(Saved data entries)
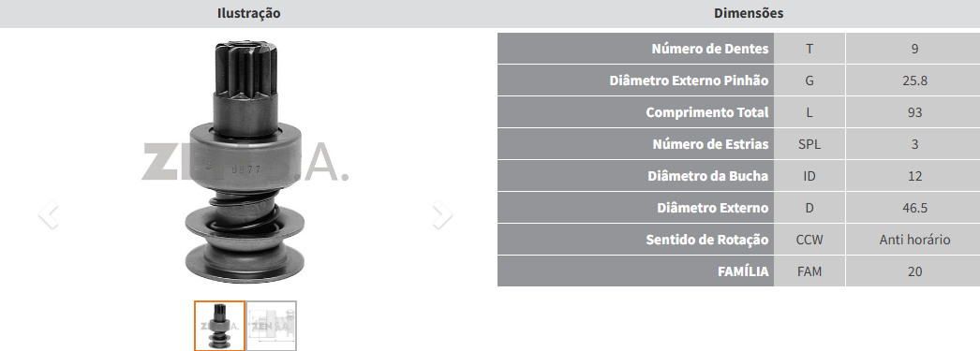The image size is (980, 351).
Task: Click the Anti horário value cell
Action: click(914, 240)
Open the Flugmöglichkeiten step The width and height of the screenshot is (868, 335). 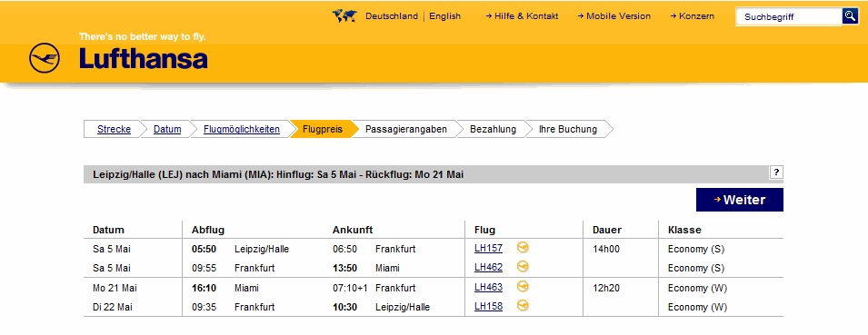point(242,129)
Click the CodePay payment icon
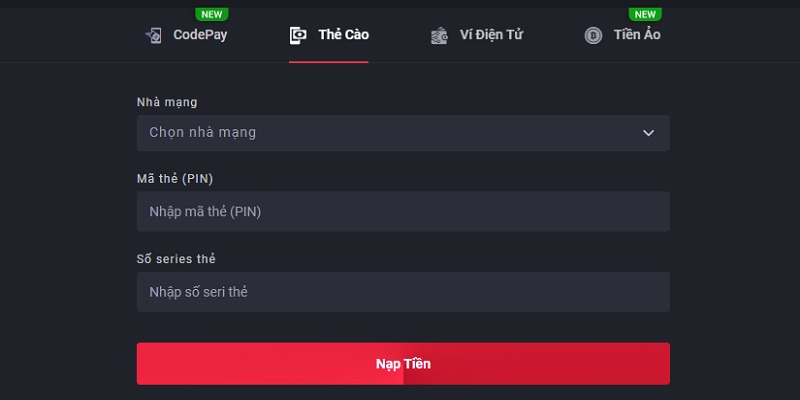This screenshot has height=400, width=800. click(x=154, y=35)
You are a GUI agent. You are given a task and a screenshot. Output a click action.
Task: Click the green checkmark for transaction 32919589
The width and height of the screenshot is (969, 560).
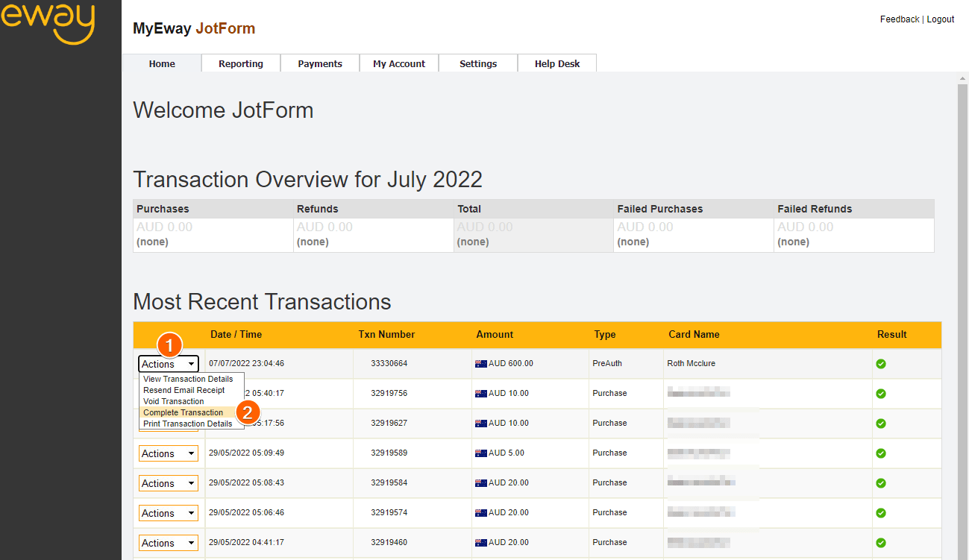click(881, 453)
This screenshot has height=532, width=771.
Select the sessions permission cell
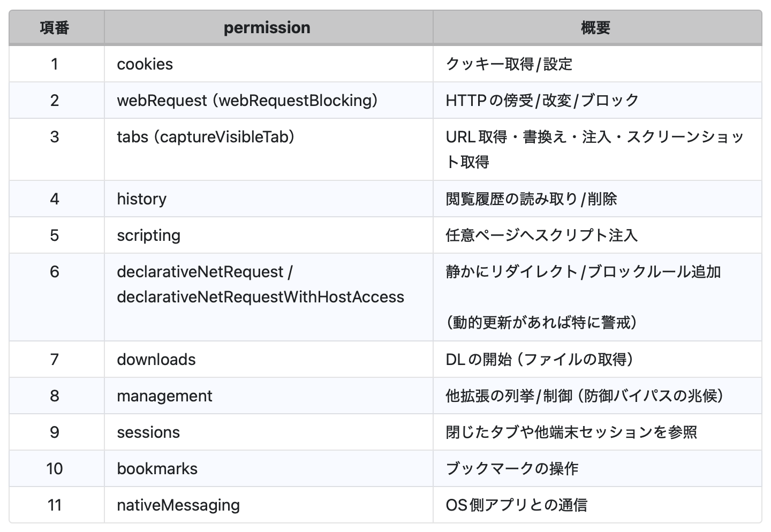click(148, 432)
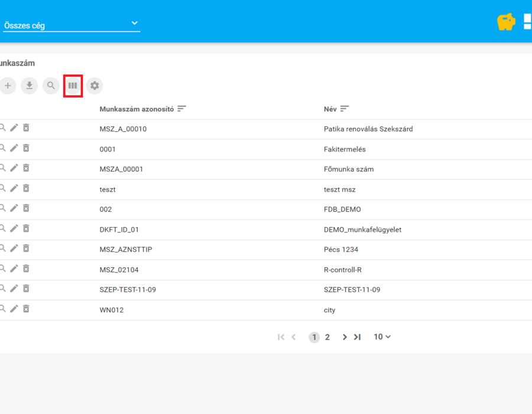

## WHAT NEEDS TO BE DONE
Nothing but the lines from the line containing "You are a GUI" through the last line of the records above is to be extracted, exactly and with no pictures.

## RESPONSE
You are a GUI agent. You are given a task and a screenshot. Output a click action.
Task: Click the green checkmark for transaction 32919589
The width and height of the screenshot is (969, 560).
click(881, 453)
This screenshot has height=532, width=771.
Select the sessions permission cell
click(148, 432)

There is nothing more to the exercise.